■ **INFORMATION GIVEN**:
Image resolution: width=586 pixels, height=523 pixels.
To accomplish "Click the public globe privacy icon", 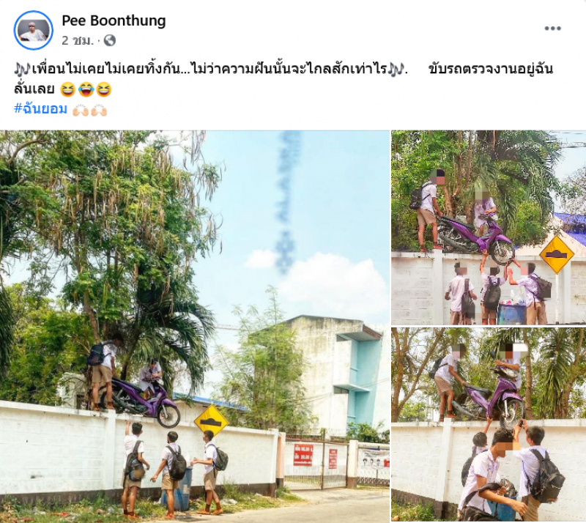I will [x=109, y=40].
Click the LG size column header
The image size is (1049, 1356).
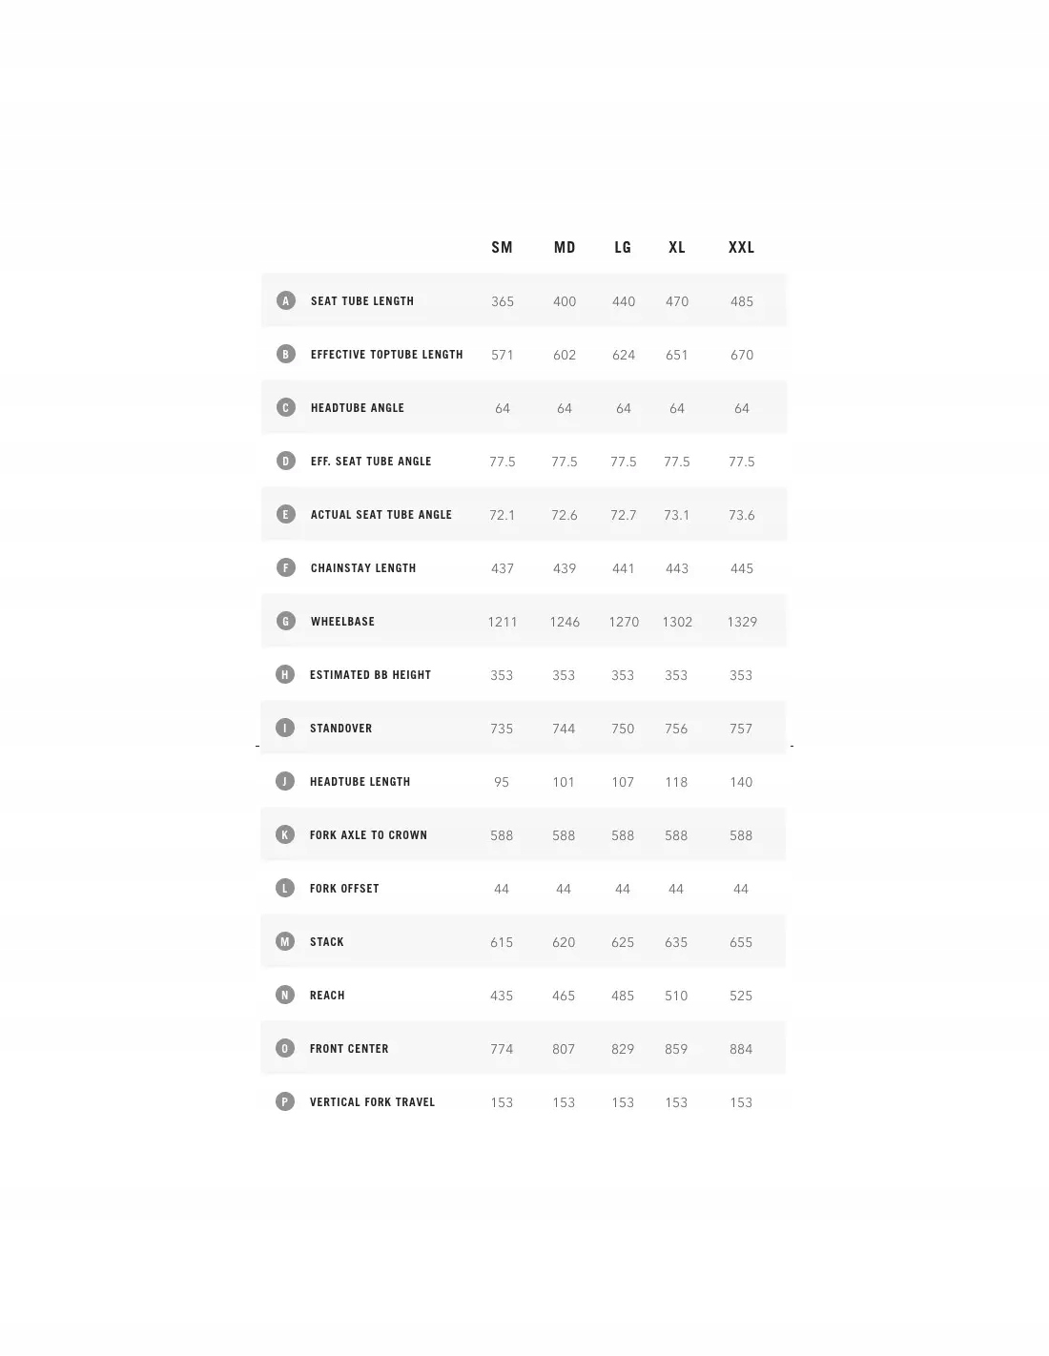coord(623,247)
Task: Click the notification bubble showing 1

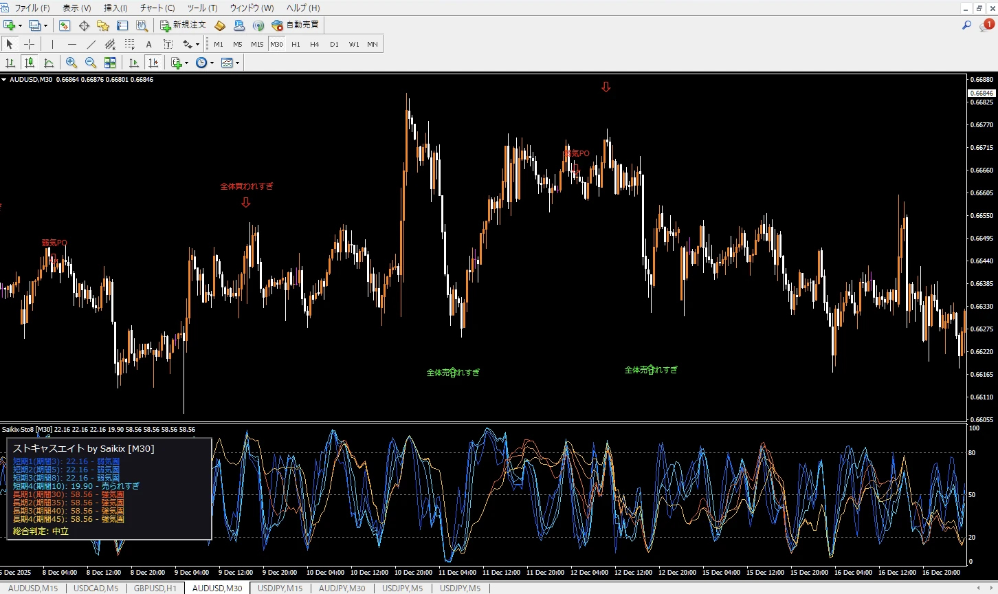Action: click(987, 25)
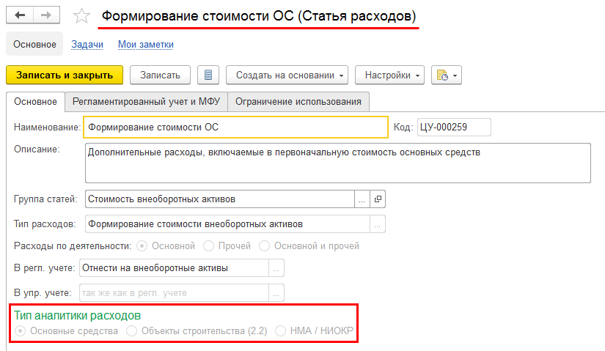This screenshot has width=605, height=351.
Task: Click the list icon next to Записать
Action: pos(208,75)
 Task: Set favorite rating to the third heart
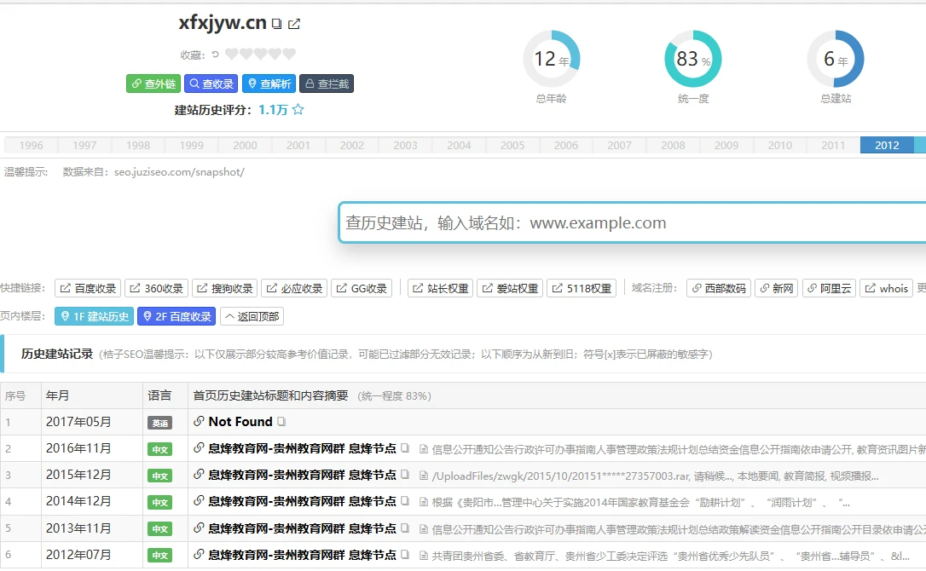tap(261, 55)
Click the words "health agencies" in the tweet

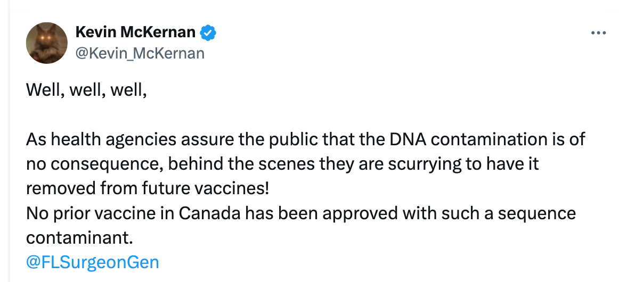coord(100,139)
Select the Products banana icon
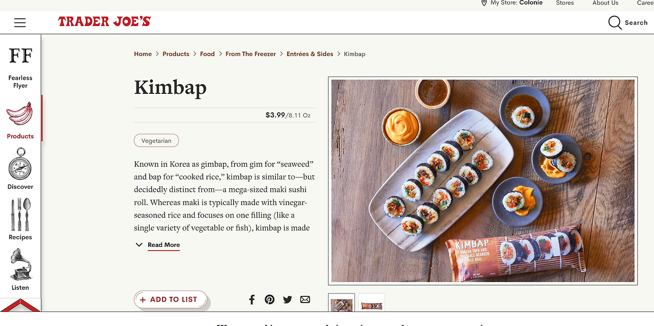654x326 pixels. [x=19, y=114]
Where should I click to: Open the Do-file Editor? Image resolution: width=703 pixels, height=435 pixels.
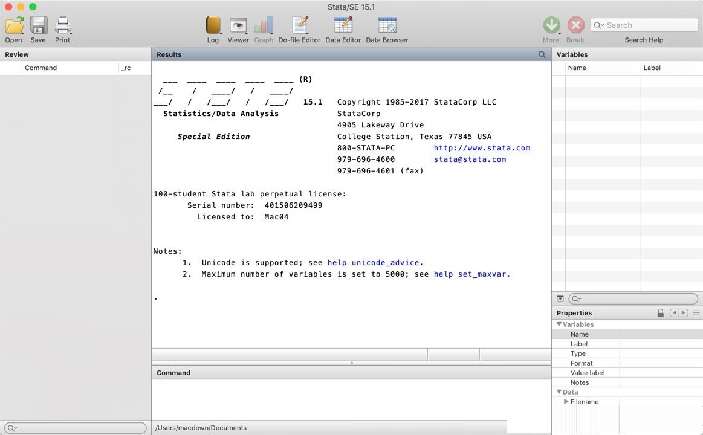[x=299, y=24]
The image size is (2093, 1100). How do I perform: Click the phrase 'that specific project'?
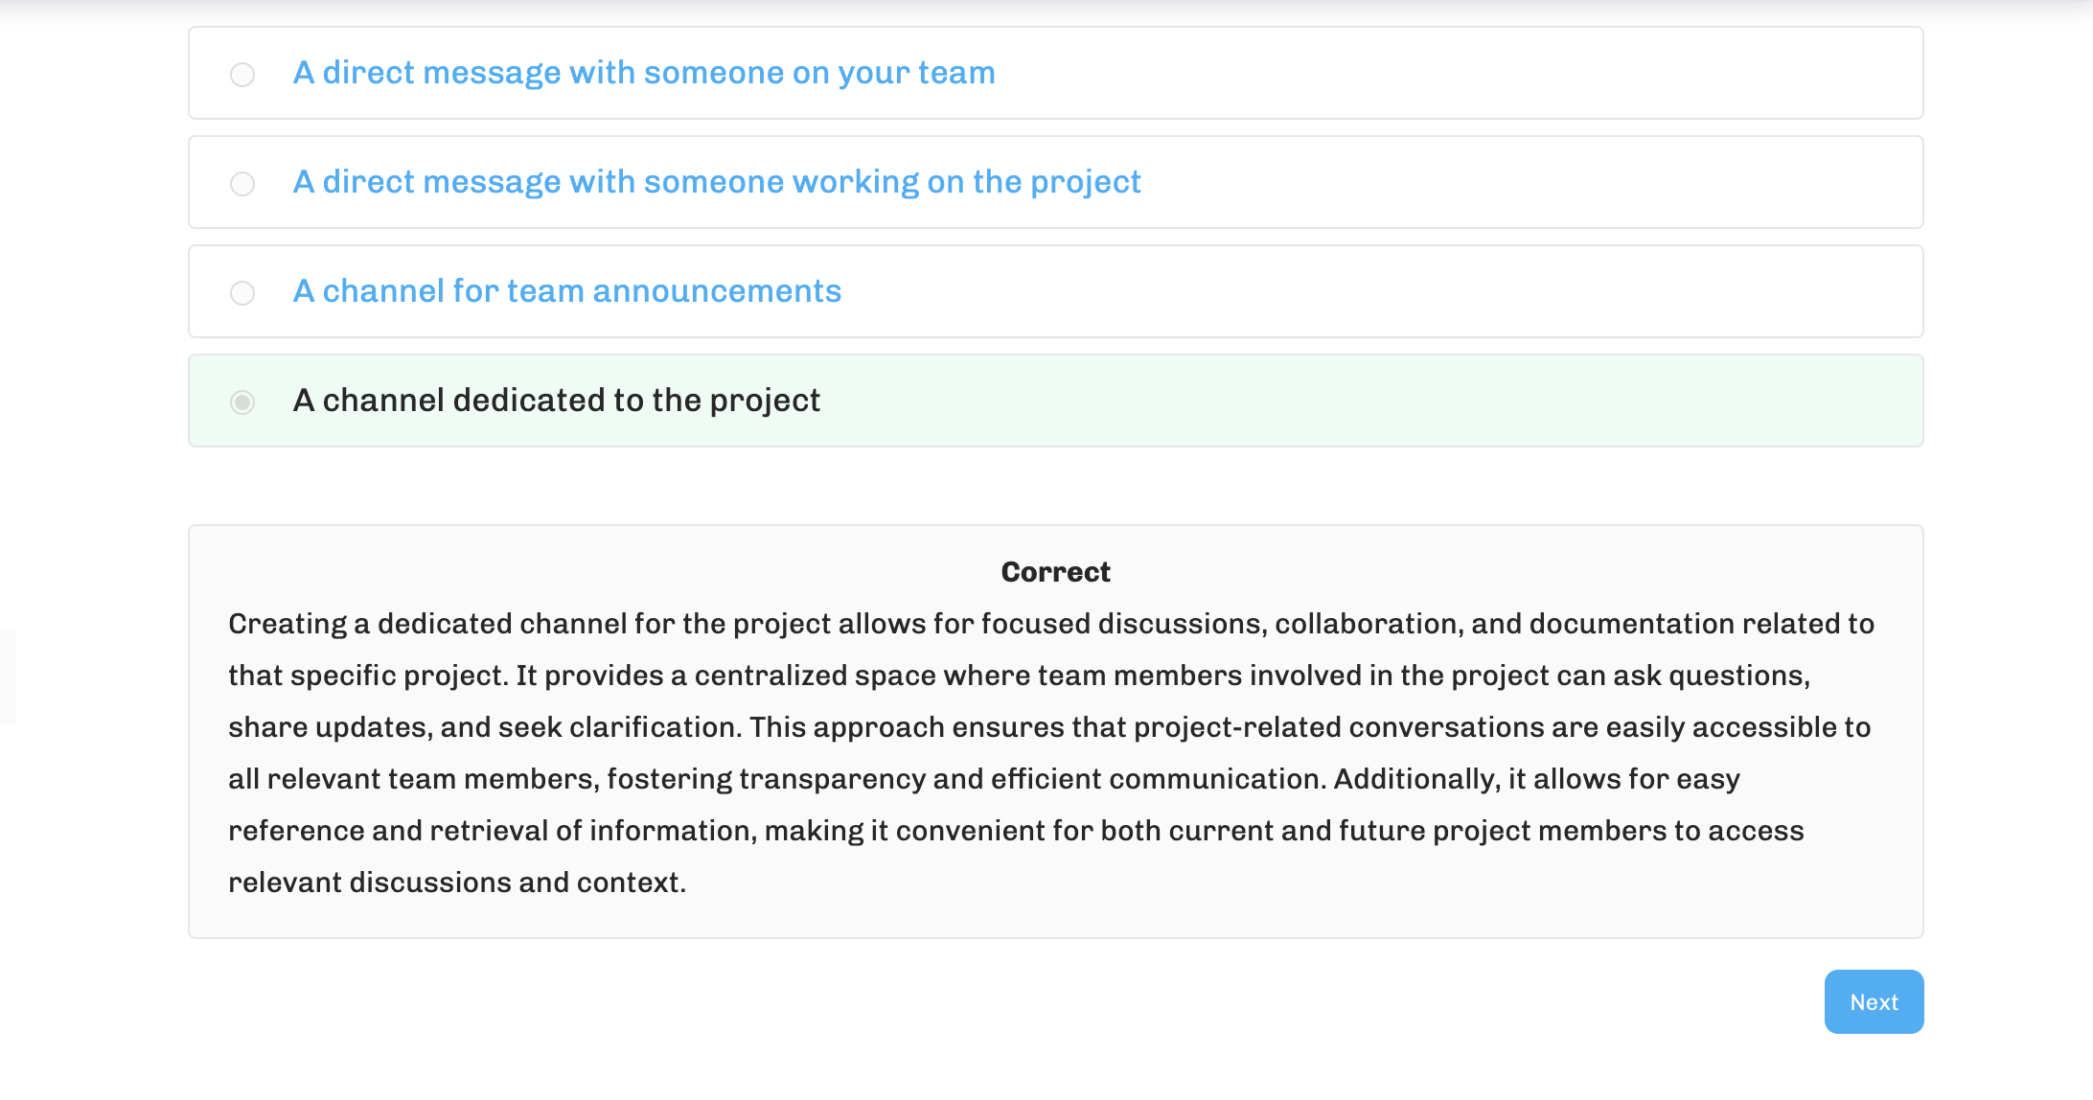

■ **WHAT YOU HAVE TO DO**: Transcription of the lines from the one with "Task: Set favorite rating to the third heart" through the end of the entries is required, exact and with no pictures.

■ **EXPECTED ANSWER**:
 Task: Set favorite rating to the third heart
tap(261, 55)
Click the words "health agencies" in the tweet

coord(100,139)
Select the Products banana icon
654x326 pixels. [x=19, y=114]
Where should I click to: Open the Do-file Editor? Image resolution: width=703 pixels, height=435 pixels.
[x=299, y=24]
The image size is (2093, 1100). How do I perform: Click the phrase 'that specific project'?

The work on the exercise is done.